### Stemming vs. Lemmatization in NLP
Both stemming and lemmatization are text normalization techniques used in Natural Language Processing (NLP) to reduce words to their root forms. However, they differ in their approach and accuracy.

1. Stemming
Definition:

Stemming reduces a word to its base/root form by removing suffixes.
It does not necessarily produce a real word.

Running ---------------	run
Studies --------------	studi
Happily ------------	happi
Organization -------	organiz

2. Lemmatization
Definition:

Lemmatization reduces words to their dictionary base form (lemma) based on morphology.
It ensures that the output is a valid meaningful word.

Running ---------	run
Studies --------	study
Happily --------	happy
Better ---------	good

In [4]:
from nltk.stem import PorterStemmer
stemmer = PorterStemmer()

In [6]:
words = ["eating", "eats", "eat", "ate", "adjustable", "rafting", "ability", "meeting"]

for word in words:
    print(word, "|", stemmer.stem(word))

eating | eat
eats | eat
eat | eat
ate | ate
adjustable | adjust
rafting | raft
ability | abil
meeting | meet


### Lemmatization in Spacy

In [9]:
import spacy

In [13]:
nlp = spacy.load("en_core_web_sm")
doc = nlp("Mando talked for 3 hours although talking isn't his thing")
doc = nlp("eating eats eat ate adjustable rafting ability meeting better")

for token in doc:
    print(token, "|", token.lemma_)

eating | eat
eats | eat
eat | eat
ate | eat
adjustable | adjustable
rafting | raft
ability | ability
meeting | meet
better | well


### Customizing lemmatizer

In [16]:
nlp.pipe_names

['tok2vec', 'tagger', 'parser', 'attribute_ruler', 'lemmatizer', 'ner']

In [18]:
ar = nlp.get_pipe('attribute_ruler')

ar.add([[{"TEXT":"Bro"}],[{"TEXT":"Brah"}]],{"LEMMA":"Brother"})

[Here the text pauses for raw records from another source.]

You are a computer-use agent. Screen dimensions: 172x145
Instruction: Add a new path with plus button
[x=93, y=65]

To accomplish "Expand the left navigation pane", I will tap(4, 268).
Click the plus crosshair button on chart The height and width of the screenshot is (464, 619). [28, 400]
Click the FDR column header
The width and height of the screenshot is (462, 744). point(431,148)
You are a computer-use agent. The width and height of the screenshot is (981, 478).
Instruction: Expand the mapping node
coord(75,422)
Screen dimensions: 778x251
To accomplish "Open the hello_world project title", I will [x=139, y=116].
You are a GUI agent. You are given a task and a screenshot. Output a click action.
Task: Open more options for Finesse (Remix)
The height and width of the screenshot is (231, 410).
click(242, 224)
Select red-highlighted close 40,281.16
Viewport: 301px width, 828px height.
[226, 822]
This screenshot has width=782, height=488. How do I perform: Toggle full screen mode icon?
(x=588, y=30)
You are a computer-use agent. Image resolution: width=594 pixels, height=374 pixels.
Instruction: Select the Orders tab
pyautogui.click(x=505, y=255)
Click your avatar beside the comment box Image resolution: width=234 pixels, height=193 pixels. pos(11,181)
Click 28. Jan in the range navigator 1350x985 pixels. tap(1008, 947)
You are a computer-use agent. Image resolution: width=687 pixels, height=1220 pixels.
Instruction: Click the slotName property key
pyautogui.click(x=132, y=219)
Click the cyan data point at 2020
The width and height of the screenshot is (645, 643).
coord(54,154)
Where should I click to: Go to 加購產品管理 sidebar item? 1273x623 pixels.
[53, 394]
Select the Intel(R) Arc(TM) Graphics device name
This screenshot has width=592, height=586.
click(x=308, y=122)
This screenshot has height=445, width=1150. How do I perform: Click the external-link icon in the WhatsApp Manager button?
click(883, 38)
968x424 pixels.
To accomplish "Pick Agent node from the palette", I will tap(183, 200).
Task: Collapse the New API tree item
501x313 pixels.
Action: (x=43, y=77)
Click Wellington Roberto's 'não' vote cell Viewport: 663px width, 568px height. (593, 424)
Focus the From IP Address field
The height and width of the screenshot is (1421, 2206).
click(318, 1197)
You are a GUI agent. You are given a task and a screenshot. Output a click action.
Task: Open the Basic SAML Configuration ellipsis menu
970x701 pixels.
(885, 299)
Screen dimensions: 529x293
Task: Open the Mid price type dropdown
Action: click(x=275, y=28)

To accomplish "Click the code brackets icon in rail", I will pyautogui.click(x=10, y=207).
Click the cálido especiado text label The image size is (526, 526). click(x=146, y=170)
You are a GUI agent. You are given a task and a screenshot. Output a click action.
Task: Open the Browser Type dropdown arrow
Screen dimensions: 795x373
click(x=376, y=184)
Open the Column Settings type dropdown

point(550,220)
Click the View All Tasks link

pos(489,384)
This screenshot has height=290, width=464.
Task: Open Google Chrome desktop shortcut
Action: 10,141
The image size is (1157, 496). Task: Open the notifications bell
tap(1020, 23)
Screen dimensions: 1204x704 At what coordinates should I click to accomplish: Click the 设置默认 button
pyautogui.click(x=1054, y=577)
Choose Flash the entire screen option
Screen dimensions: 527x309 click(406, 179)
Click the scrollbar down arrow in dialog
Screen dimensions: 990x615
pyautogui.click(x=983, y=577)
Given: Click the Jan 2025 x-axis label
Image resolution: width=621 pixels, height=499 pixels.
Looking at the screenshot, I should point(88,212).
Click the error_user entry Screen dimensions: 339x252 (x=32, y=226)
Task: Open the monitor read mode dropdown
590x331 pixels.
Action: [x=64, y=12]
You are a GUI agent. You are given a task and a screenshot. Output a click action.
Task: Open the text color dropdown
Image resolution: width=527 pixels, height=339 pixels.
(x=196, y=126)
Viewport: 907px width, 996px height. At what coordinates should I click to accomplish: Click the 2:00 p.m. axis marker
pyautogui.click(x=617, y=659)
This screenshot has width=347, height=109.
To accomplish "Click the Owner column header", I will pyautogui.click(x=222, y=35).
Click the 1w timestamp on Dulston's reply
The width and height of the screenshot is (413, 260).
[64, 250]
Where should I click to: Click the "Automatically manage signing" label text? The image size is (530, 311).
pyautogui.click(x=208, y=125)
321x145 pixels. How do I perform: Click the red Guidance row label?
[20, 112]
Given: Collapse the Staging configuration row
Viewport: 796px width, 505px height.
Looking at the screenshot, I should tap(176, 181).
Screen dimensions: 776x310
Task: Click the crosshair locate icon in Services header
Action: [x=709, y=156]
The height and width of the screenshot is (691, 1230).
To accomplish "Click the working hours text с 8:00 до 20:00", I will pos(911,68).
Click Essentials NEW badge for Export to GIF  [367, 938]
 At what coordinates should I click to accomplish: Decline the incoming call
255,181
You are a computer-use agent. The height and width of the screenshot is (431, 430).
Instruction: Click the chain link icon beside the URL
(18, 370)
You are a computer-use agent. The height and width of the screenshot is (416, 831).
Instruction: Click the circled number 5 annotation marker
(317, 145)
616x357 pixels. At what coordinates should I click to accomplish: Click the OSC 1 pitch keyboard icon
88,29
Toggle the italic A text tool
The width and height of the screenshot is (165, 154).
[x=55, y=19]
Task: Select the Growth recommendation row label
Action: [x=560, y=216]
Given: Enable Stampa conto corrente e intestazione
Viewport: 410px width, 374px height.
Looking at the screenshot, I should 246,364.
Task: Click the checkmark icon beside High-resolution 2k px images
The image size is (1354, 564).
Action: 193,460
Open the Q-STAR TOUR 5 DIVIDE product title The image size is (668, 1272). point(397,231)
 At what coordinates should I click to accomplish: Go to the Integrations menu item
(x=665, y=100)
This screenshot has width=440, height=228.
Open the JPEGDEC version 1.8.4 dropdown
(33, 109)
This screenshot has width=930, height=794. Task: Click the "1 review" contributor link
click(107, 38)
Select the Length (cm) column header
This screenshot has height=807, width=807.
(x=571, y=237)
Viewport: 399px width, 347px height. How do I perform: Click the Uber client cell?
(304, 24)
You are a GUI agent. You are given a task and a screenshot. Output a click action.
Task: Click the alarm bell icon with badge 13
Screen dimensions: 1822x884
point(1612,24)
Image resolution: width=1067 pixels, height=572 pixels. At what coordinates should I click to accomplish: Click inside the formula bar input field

doc = nlp("Bro, you wanna go? Brah, don't say no! I am exhausted")
for token in doc:
    print(token.text, "|", token.lemma_)

Bro | Brother
, | ,
you | you
wanna | wanna
go | go
? | ?
Brah | Brother
, | ,
do | do
n't | not
say | say
no | no
! | !
I | I
am | be
exhausted | exhaust


In [20]:
doc[6]

Brah

In [22]:
doc[6].lemma_

'Brother'